Snakemake issue: wildcard problems when trying to force a rule to be ran after another rule


I am trying to create a snakefile that lets me run a workflow on any dataset that I want. I will give you a shortened version of what I am trying to do:

The command that I use to run the snakefile is as follows:

snakemake -j 20 -s /path/to/snakefile --config workdir=/path/to/workdir data_dir=/path/to/data/dir

I've included the part of the snakefile that causes me trouble and the necessary context on how some of the wildcards are created (tips on some better coding practices are appreciated, if you found some (^: ):

# Import functions
import os
from pathlib import Path

import subprocess
# Global variables
WORKDIR = Path(config['workdir']) 
DATA_DIR = Path(config['data_dir'])
SCRIPTS = "/path/to/scripts

# Import read files
SAMPLES = f'{DATA_DIR}/{{sample_nmbr}}.{{extension}}'

SAMPLE_NMBR = glob_wildcards(SAMPLES)

# Create unique entries for SAMPLE_NMBR
SAMPLE_NMBR = tuple(set(SAMPLE_NMBR))



# Define output for every rule
rule all:
    input:
        # get output for tool e
        expand("{workdir}/{sample_nmbr}/e_run/output_e.txt", workdir = WORKDIR, sample_nmbr = SAMPLE_NMBR),
        # get output for tool c
        expand("{workdir}/{sample_nmbr}/c_run/output_c.txt", workdir = WORKDIR, sample_nmbr = SAMPLE_NMBR),
        # copying e samples to the same directory
        expand("{workdir}/e_samples/{sample_nmbr}.e", workdir = WORKDIR, sample_nmbr = SAMPLE_NMBR),
        # copying c samples to the same directory
        expand("{workdir}/c_samples/{sample_nmbr}.c", workdir = WORKDIR, sample_nmbr = SAMPLE_NMBR),
        # Process the results
        expand("{workdir}/last_tool_output.txt", workdir = WORKDIR)

INPUT = f'{DATA_DIR}/{{sample_nmbr}}.txt'

# Run the 2 tools on the input data
rule run_tool:
    input:
        input_file = INPUT 
    output:
        tool_c_output = "{workdir}/{sample_nmbr}/c_run/output_c.txt",
        tool_e_output = "{workdir}/{sample_nmbr}/e_run/output_e.txt"
    message:
        "Performing tool e and c on {wildcards.sample_nmbr}"
    shell:
        """
        tool_c {input.input_file} {tool_c_output}
        tool_e {input.input_file} {tool_e_output}
        """

# copy output of the 2 tools to the same repective directory as preparation of the final rule
rule copy_output:
    input:
        c_output = "{workdir}/{sample_nmbr}/c_run/output_c.txt",
        e_output = "{workdir}/{sample_nmbr}/e_run/output_e.txt",
    output:
        c_copied = "{workdir}/c_together/{sample_nmbr}.c",
        e_copied = "{workdir}/e_together/{sample_nmbr}.e",
        checkpoint_copy_output: touch("{workdir}/copying_done.txt")
    message:
        "Copying the output data"
    shell:
        """
        cp {input.c_output } {output.c_copied}
        cp {input.e_output } {output.e_copied}
        """

# Get final file that I need, which is an output of the final custom script
rule clean_data:
    input:
        checkpoint_copy_output: rules.copy_output.checkpoint_copy_output
    output:
        output_that_I_need = "{workdir}/last_tool_output.txt"
    params:
        scripts = SCRIPTS,
        workdir = WORKDIR,
    shell:
        """
        # Clean up data
        {params.scripts}/custom_script_c.py {params.workdir}/c_together {params.scripts}
        {params.scripts}/custom_script_e.py {params.workdir}/e_together {params.scripts}
        {params.scripts}/custom_script_final.py {output.output_that_I_need}
        """

So for an extra explanation, the first rule is rule all, which defines the output that I want, naturally.
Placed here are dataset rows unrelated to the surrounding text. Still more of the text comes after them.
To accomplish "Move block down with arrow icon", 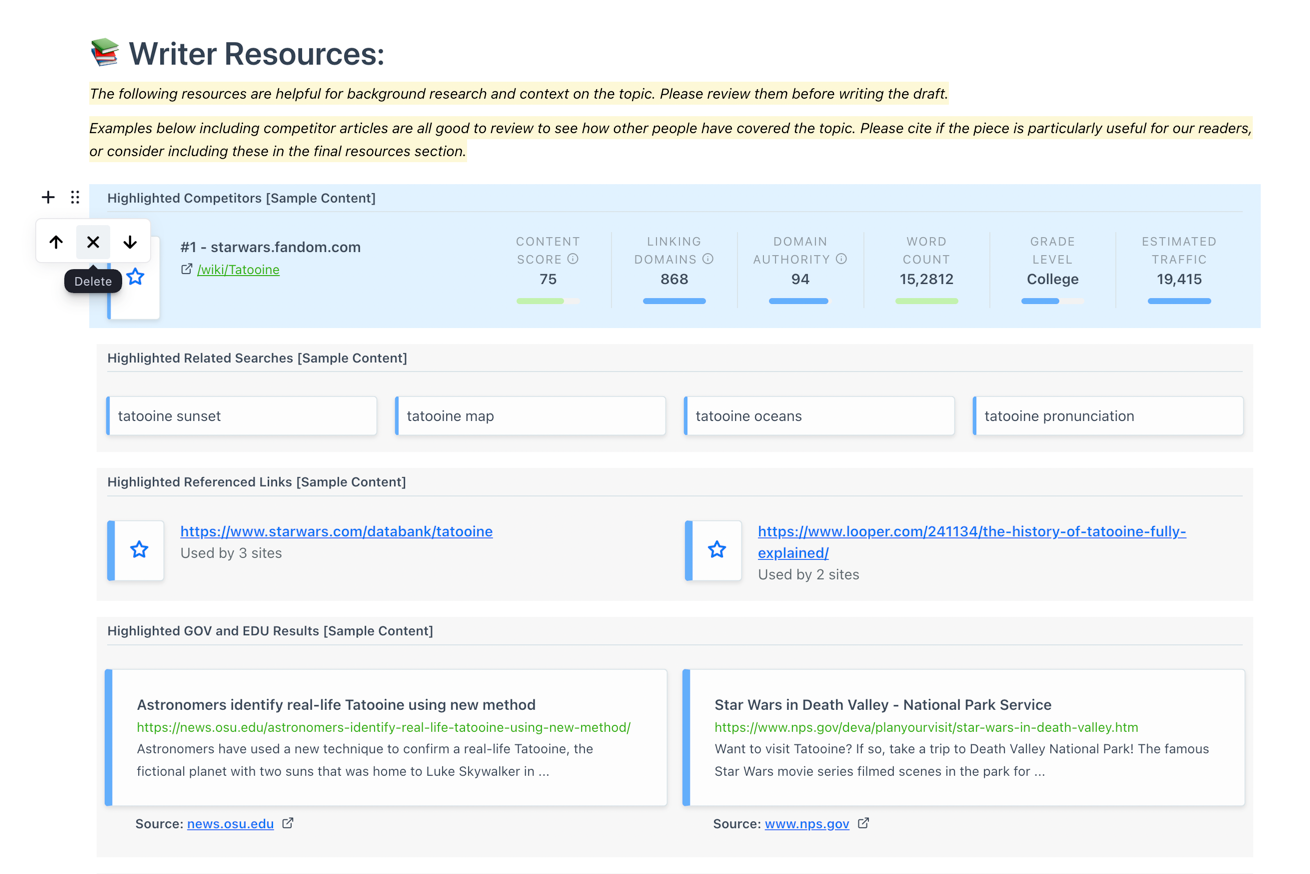I will [x=130, y=242].
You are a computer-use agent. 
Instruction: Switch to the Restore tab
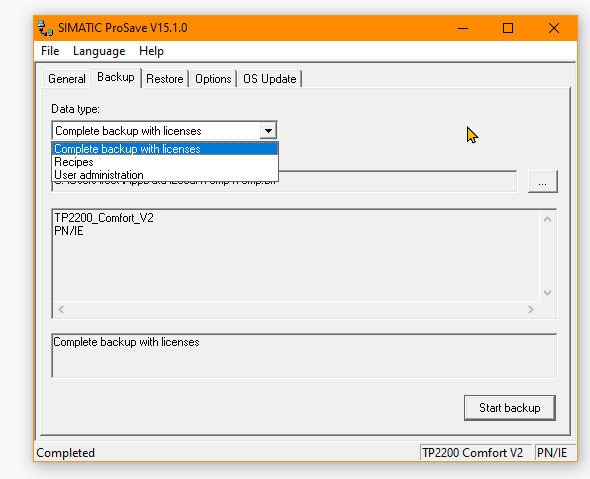pyautogui.click(x=165, y=79)
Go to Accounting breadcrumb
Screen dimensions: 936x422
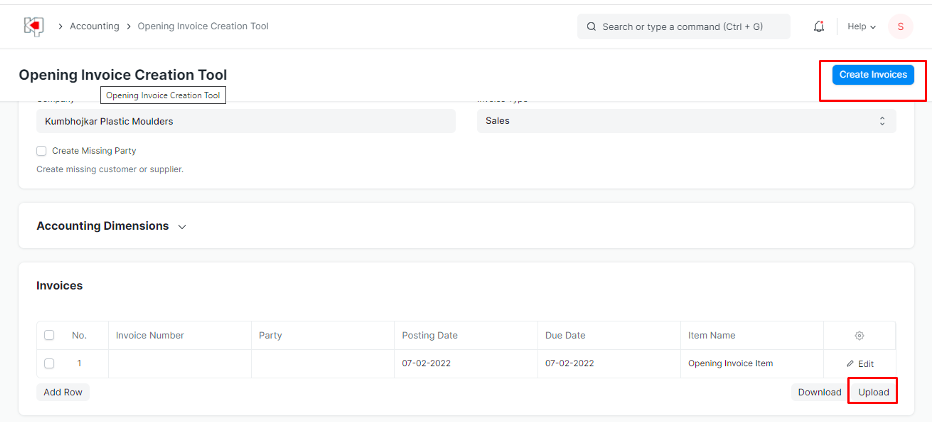pos(94,26)
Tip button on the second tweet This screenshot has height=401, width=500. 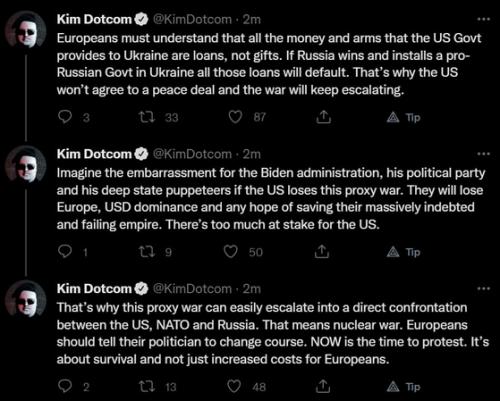point(403,252)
Then, the rule run_tool runs 2 non-descriptive tools that give an output for each sample. The rule copy_output uses the output of the run_tool rule, and copies each output file to a directory with the other output of the specific tool ( so you get 1 directory with all the output.c files and another one with the output.e file). Then, finally, the final rule is executed, but has nothing in common with the previous rules when it comes to it's wildcards, except for the work directory.

That is why I included the checkpoint_copy_output line in the copy_output rule, as to force the clean_data rule to execute only when copy_output is finished. If I exclude this, the clean_data rule will run before anything else and the snakefile will report an error.

But when I include it, snakemake throws the error for the shell line in rule copy_output: not all output log and benchmark files of rule copy_output contain the same wildcards.

Including the checkpoint file as parameter also doesn't work:

    params:
        checkpoint_extract = "{workdir}/extract_done.txt"
    shell:
        """
        cp {input.c_output } {output.c_copied}
        cp {input.e_output } {output.e_copied}
        """

# Get final file that I need, which is an output of the final custom script
rule clean_data:
    input:
        checkpoint_copy_output: "{workdir}/copying_done.txt"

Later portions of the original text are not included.